The children do a “show and tell” presentation for the seniors as part of their community program.
Joyce Johnson is a short-term resident at Mercyville – seeing a different batch of children turn up to the care home is one of the highlights of her week.
“I’m nearly 90 now. It’s a nice opportunity to see the children, we were young once,” she said.
Annette Lynch, History Teacher at Whitford Catholic Primary School, is the coordinator of the partnership.
A video submitted by Mrs Lynch was part of the application that won Kids of Mercy the LEAD Awards for Excellence 2015 in the Discipleship category.
She said while the arrangement initially occurred during Book Week after 2005, it only became a weekly fixture on the school’s calendar from 2010, after the then Year 6 group asked if they could visit the elderly every Friday.
From 2011, all children from Year 1 to Year 6 were invited to participate.
This year Whitford Catholic Primary School has some 160 children enrolled in the program, Mrs Lynch rotates 13 pupils each week to walk next door to Mercyville.

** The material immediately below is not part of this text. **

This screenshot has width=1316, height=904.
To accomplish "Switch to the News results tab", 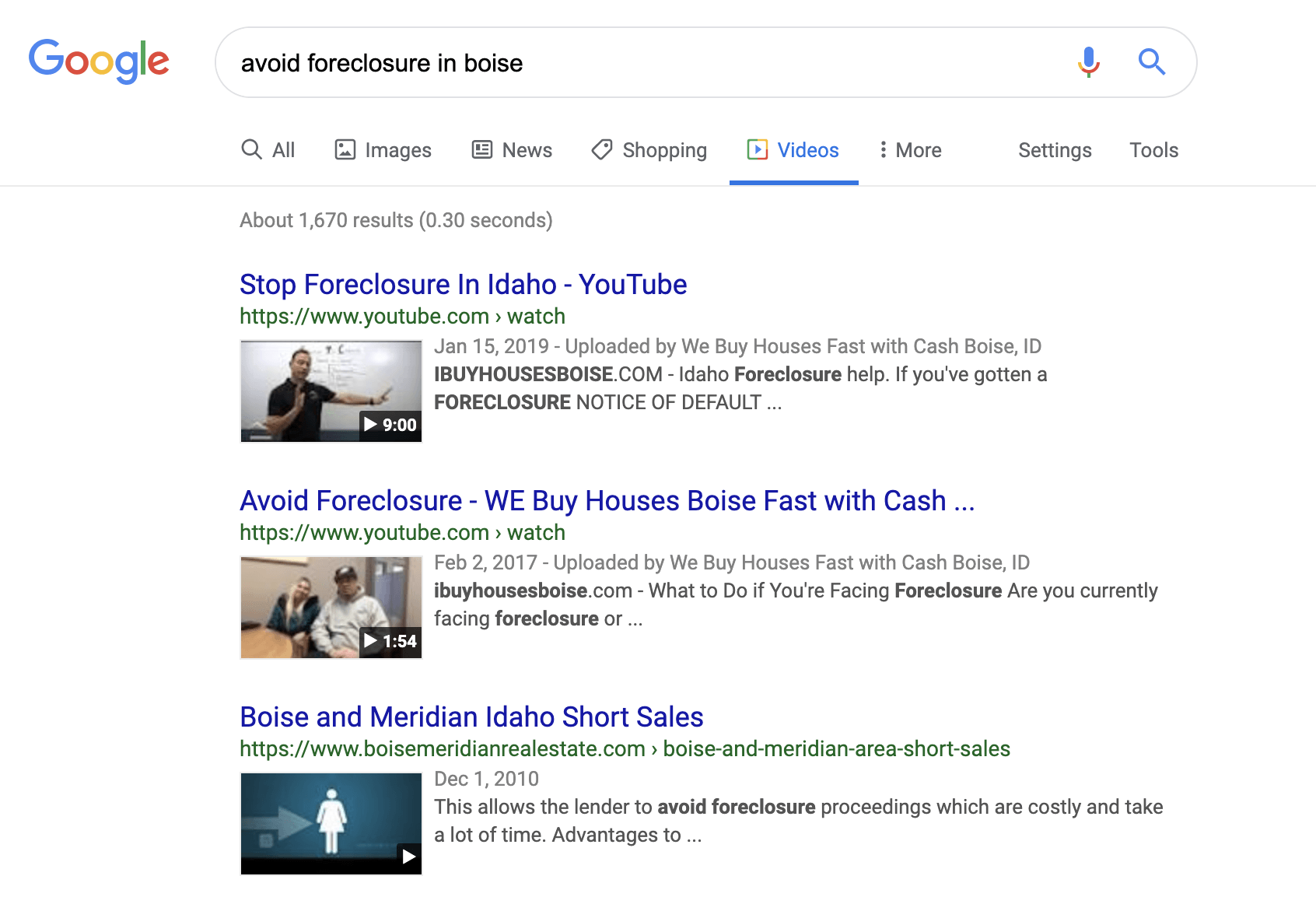I will [x=527, y=150].
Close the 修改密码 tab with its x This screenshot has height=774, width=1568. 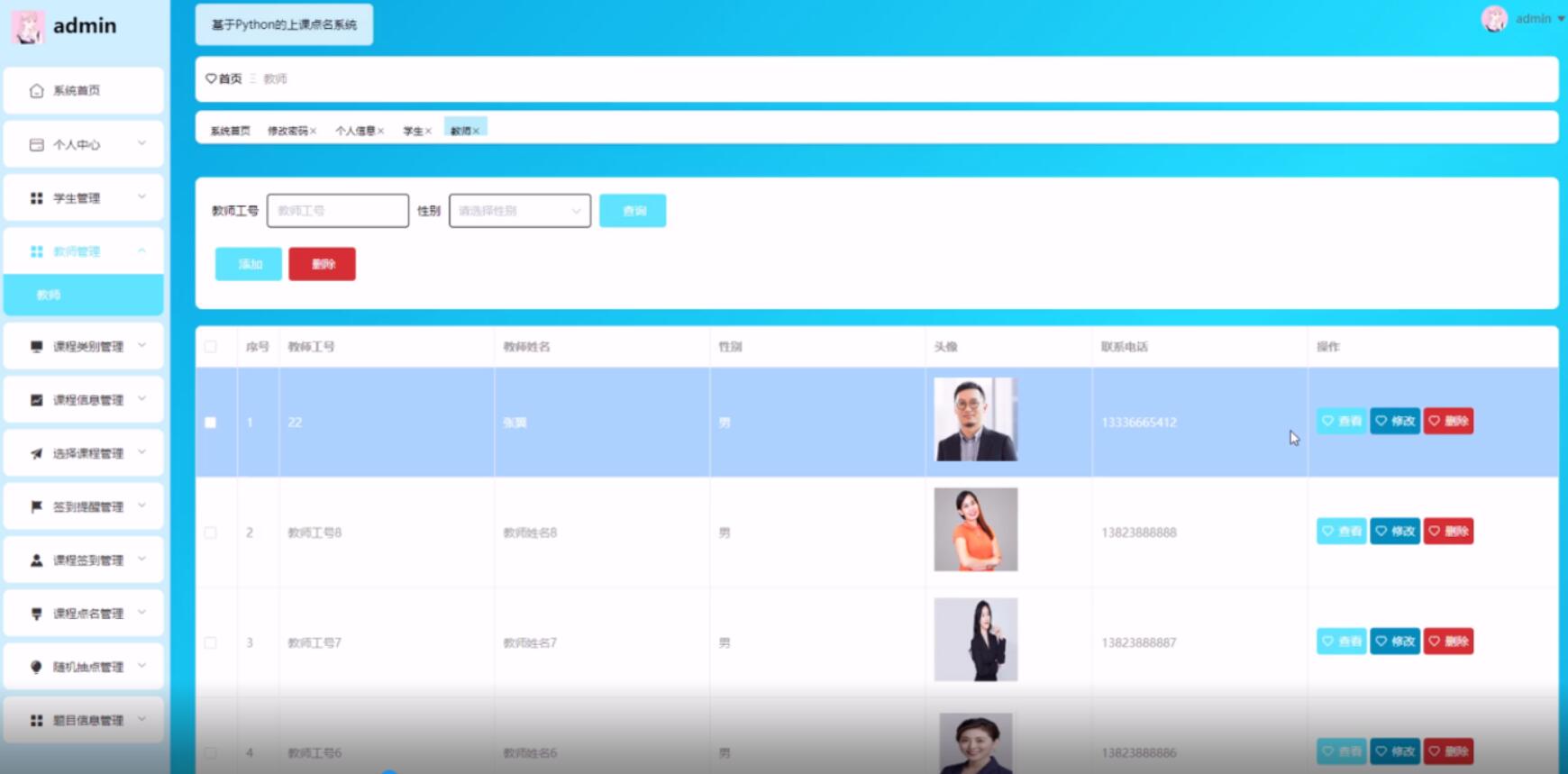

“I roster siblings together. They bring all sorts of things over for show and tell. We’ve had musical demonstrations, balloon animals, origami, and even remote control helicopters,” she said.
“What’s beautiful is that this interaction makes the ladies remember memories from their past.”
Mrs Lynch said the kinship goes both ways, as the seniors would occasionally visit the school and engage with the children during lunchtime.
“The chat that goes on afterwards is awe-inspiring, the kids really feel the blessings that the visit brings. They get just as much out of it as the ladies do,” she added.
“For us it is about outreach, being the hands of Jesus in that respect.
“There are a lot of children who don’t have their grandparents close by, it’s good for them to have this experience with the elderly.”
Mercy Health is a Catholic community founded by the Sisters of Mercy and grounded in a 2000-year history of caring for those in need.
In WA, the organisation cares for more 300 people across six residential homes, with 78 independent living units.
Helen Fullarton, Mercyville Service Manager, echoed Mrs Lynch’s sentiments that the intergenerational partnership has been beneficial to both sides.
“Our residents love spending time with younger people and they’re very keen to share their hobbies, stories and life lessons with the children – and equally love hearing their ‘show and tell’ stories,” Mrs Fullarton said.
“The partnership is also a way for young people to learn from and respect the elderly in the wider community; they’ve certainly loved spending times with residents and many of them share some of the same interests, particularly reading and music.”